The second amendment ensures that the correct terminology is used in relation to fine limits in section 113 for either-way offences created in relation to the law of England and Wales and Northern Ireland, with the statutory maximum rather than level 5 on the standard scale on summary conviction. Level 5 has meaning only in relation to summary-only offences by virtue of the definition in the Interpretation Act 1978. Clause 33, as introduced, makes this terminology change in relation to fine limits for Scots law offences, and the amendment makes the same change for offences that form part of the law of England and Wales and Northern Ireland.

The amendments will ensure consistency in the terminology used to describe the fine limits for offences created in the Scotland Act orders for each of the legal jurisdictions in the UK.

Amendment 31 agreed to.

Amendment made: 32, page 26, line 2, leave out from second ‘exceeding’ to end of line 3 and insert—

(i) in the case of a summary offence, level 5 on the standard scale,

(ii) in the case of an offence triable either way, the statutory maximum,’.—

(David Mundell.)

Clause 33, as amended, ordered to stand part of the Bill.

Clauses 34 to 37 ordered to stand part of the Bill.



Clause 38

Commencement

Amendments made: 65, page 28, line 5, leave out ‘made by statutory instrument’.
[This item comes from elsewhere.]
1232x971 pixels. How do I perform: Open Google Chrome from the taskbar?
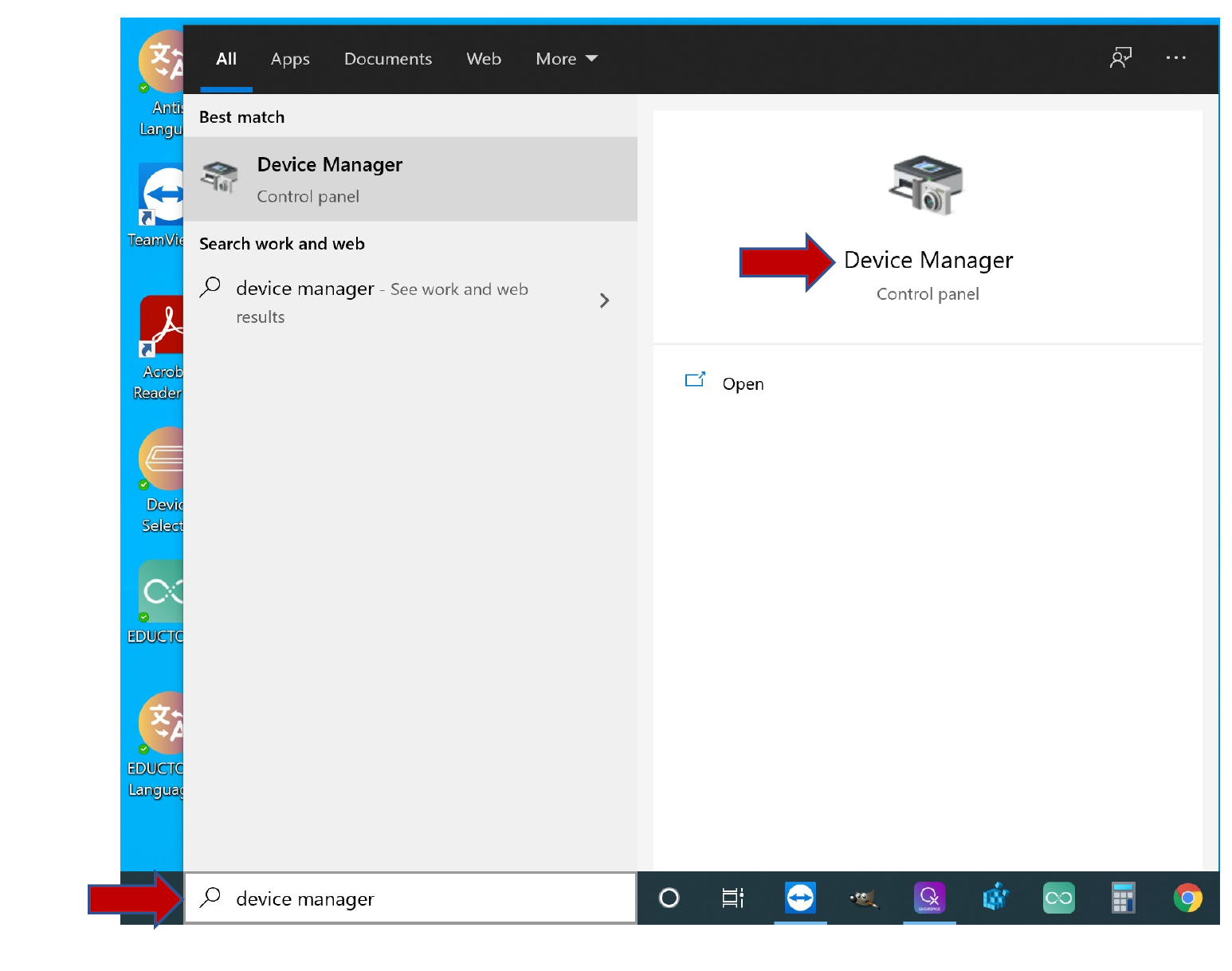tap(1187, 898)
Amendment 66, page 28, line 9, leave out ‘made by statutory instrument’.—(David Mundell.)

Clause 38, as amended, ordered to stand part of the Bill.

Clause 39 ordered to stand part of the Bill.

New Clause 18

Orders

‘Any power to make an order conferred by this Act is exercisable by statutory instrument.’.—(David Mundell.)

Brought up, read the First and Second time, and added to the Bill.

New Clause 1

Abolition of regional members of Scottish Parliament

‘(1) The Scotland Act 1998 is amended as follows.

(2) In section 1—

(a) in subsection (2) “Two members” is substituted for “One member”; and at the end there is inserted “save for those identified in paragraph 1(a) to (c) of Schedule 1, each of which shall return one member,”;

(b) subsection (3) is omitted.

(3) In section 5, subsections (1) and (3) to (9) are omitted.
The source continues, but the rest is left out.